● TASK BRIEF
Rewrite the lines from the first one through the line that contains "(x=285, y=96)", swapping "Submit Paper" for "Submit Article" and leaving everything else as it is.

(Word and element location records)
═══

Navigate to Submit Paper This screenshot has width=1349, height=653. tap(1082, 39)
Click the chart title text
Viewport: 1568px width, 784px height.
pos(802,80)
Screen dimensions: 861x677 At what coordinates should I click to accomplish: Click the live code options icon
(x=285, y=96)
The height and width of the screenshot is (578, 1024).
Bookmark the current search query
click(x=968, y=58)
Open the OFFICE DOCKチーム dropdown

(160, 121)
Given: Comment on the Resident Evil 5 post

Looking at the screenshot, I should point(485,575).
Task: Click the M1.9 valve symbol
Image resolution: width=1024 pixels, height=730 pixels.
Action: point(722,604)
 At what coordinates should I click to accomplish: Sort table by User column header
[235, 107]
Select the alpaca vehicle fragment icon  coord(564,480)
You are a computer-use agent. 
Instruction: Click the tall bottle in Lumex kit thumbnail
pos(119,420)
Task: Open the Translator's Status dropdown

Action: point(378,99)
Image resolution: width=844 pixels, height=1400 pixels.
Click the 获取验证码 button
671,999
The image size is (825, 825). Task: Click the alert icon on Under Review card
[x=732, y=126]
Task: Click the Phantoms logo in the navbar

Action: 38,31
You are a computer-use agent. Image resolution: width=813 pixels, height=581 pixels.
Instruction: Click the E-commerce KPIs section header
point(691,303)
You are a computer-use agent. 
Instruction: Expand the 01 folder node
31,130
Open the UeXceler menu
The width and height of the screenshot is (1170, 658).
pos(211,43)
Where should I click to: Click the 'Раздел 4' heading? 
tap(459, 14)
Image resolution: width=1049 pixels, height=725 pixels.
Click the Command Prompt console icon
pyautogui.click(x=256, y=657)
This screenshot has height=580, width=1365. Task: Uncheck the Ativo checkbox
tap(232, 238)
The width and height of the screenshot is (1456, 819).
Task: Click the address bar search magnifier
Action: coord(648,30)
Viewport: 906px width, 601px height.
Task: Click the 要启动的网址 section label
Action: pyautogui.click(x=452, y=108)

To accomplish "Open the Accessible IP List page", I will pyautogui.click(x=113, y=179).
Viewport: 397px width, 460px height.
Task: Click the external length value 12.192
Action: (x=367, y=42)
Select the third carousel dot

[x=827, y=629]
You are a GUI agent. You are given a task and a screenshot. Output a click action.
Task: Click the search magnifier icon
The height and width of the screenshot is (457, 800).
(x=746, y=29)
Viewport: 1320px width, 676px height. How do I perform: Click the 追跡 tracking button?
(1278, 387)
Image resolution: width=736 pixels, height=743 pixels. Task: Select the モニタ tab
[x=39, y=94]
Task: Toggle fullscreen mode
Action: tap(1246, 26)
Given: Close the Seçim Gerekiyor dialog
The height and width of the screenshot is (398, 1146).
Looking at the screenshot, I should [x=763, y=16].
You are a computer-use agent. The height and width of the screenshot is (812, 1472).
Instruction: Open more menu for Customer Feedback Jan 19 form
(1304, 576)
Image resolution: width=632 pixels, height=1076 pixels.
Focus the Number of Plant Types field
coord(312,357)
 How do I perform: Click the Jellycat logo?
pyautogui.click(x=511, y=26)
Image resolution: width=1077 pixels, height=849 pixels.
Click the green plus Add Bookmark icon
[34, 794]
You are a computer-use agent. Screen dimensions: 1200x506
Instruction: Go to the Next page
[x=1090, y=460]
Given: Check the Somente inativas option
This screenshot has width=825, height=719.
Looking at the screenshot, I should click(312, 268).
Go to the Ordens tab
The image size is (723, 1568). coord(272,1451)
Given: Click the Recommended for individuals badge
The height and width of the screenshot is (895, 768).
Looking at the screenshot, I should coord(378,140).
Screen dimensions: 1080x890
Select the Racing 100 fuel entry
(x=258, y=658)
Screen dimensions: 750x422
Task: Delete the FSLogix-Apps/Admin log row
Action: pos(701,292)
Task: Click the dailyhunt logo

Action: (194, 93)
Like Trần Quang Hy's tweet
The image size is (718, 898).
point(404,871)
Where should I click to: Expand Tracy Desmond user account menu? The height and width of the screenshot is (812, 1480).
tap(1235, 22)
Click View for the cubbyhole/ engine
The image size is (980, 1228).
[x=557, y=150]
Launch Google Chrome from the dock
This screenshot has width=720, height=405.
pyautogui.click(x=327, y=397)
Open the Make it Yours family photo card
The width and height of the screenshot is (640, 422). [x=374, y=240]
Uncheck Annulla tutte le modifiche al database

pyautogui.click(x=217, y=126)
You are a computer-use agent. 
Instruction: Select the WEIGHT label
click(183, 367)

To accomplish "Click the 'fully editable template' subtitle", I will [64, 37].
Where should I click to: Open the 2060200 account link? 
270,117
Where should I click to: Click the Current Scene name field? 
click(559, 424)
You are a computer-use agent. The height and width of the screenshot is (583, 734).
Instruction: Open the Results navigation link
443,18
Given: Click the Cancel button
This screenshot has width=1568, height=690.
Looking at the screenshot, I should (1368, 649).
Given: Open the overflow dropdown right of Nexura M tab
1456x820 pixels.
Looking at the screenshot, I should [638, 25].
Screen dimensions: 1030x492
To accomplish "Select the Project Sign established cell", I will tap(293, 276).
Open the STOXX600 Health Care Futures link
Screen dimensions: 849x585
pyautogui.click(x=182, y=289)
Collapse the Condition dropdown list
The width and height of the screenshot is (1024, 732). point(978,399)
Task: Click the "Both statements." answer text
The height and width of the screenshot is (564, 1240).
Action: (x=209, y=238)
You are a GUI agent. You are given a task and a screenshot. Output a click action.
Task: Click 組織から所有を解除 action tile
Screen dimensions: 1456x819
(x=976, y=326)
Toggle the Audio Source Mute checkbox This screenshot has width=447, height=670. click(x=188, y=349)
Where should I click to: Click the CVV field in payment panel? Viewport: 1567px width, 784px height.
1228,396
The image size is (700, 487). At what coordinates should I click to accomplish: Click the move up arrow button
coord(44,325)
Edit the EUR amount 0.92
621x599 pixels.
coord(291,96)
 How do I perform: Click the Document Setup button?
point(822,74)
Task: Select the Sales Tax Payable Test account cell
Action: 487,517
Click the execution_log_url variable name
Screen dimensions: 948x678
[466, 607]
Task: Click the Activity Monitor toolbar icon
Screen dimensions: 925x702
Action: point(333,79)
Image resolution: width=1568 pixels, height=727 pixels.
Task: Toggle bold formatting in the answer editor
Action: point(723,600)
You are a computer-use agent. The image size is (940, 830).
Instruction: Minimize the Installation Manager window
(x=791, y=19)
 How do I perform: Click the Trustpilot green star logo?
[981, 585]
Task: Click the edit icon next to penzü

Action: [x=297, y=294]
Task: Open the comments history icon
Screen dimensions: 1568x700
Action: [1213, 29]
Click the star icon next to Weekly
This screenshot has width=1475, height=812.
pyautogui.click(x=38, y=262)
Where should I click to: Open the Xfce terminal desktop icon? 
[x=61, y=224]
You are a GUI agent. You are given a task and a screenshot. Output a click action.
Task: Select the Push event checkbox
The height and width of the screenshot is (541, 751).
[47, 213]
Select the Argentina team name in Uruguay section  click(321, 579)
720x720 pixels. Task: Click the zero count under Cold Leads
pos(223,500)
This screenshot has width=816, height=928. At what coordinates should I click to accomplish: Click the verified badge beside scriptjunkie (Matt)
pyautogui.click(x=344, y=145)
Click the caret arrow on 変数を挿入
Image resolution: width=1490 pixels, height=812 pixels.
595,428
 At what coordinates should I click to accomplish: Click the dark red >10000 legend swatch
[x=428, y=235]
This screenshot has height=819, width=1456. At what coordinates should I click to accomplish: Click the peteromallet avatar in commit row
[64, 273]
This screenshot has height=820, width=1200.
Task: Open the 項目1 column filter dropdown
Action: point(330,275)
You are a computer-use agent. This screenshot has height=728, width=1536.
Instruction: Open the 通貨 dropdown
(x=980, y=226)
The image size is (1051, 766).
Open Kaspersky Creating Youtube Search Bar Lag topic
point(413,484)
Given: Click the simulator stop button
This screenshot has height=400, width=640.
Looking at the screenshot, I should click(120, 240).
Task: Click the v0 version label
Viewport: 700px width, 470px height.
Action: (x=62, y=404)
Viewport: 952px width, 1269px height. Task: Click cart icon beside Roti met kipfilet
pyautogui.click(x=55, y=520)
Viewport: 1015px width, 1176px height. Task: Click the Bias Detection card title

═══

● TASK SOLUTION
Navigate to Submit Article This screenshot has width=1349, height=653. tap(1082, 39)
Click the chart title text
Viewport: 1568px width, 784px height.
pos(802,80)
Screen dimensions: 861x677 At what coordinates should I click to accomplish: Click the live code options icon
(x=285, y=96)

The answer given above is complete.